So the ever-mobile little family had set off again. The job turned out to be fronting a record label, manning the desk and answering the phone, booking bands in for recording sessions. And the flat had turned out to be two rooms in a squat, a derelict old building that felt unsafe, whose stairwells reeked of piss and whose other inhabitants ranged from the odd to the downright terrifying. Lucy had been horrified. She had refused to contemplate sleeping anywhere other than near her protective big brother, and so they shared a relatively large room despite Cormoran now being sixteen and Lucy almost fifteen. They slept on mattresses on the floor against opposite walls. Cormoran privately doubted Lucy would stay much longer.

The other factor in all of this was clearly the main reason for the latest abrupt move. Leda had taken up with the lead singer of one of the bands signed to the record label, a truly awful, skinny, greasy guy called Jeff Whittaker whom Cormoran had hated on sight. He was spending more and more time at the squat with them, smoking dope with Leda, telling his ridiculous and macabre stories of death and decay, terrifying Lucy but just making Cormoran roll his eyes. He was sure it was all a show. To his disgust, the guy was significantly younger than Leda, barely five years older than Cormoran himself. It made him feel quite sick to think about it, and there was no avoiding it - their rooms in the squat were close together and the walls thin, and Whittaker was (Cormoran suspected deliberately) not quiet when he was having sex with their mother. Lucy would weep quietly, and sometimes come and lie on his mattress with him, away from the adjoining wall next to her own bed.
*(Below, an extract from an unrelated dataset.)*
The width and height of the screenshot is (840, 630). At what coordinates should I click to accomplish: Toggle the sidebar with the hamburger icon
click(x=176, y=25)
Cormoran was considering ringing Ted and Joan and asking them to take Lucy back to Cornwall. But in all their peripatetic childhood, he and Lucy had never lived apart. Whether in Cornwall, Norfolk, the various places in London Leda had dragged them to or at their aunt and uncle’s without their restless mother, they had always been a little unit, safe together. He knew Lucy would be happier, more secure, back in Cornwall, but he also knew she’d miss him, and he her.
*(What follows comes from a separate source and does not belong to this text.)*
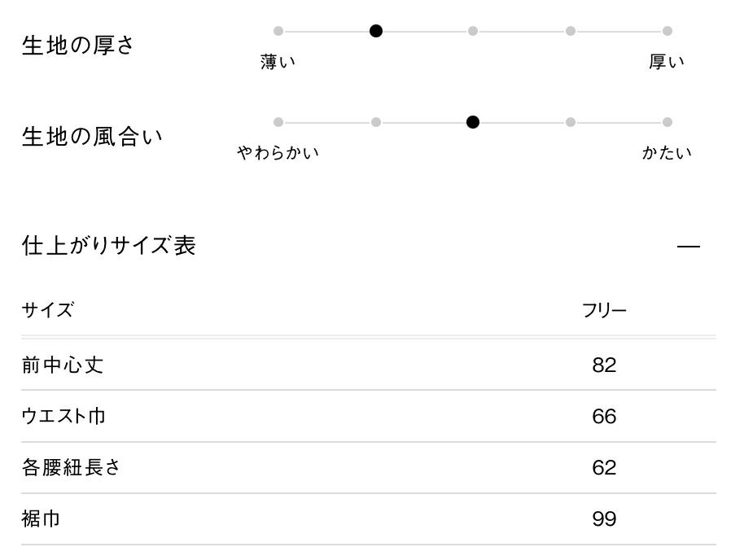Click the ウエスト巾 value 66
731x560 pixels.
pyautogui.click(x=604, y=417)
He could go back too, he supposed, but he really needed to stop in one place and finish his schooling, and London looked like it might have more to offer than sleepy St Mawes. Plus there was something about Whittaker that set every alarm bell in his head ringing. For the first time in his life, his instinct to protect his mother was stronger than his urge to protect his sister. So he lingered, hating to stay, unwilling to go, unsure what to do about Lucy.

He shook his head as though to dispel the unwanted thoughts. He hopefully had a fun evening on the cards, which would serve as a decent distraction. He turned back towards the house in question.

As always, his appearance at a new school, coupled with his size and practised easy demeanour, had attracted attention. He affected to be oblivious to the nudging and giggling amongst the girls, concentrating on working out the dynamic of the groups of lads and where he might fit in. In Cornwall he had Dave Polworth; he had yet to find a good mate, a partner in crime, here in Hackney.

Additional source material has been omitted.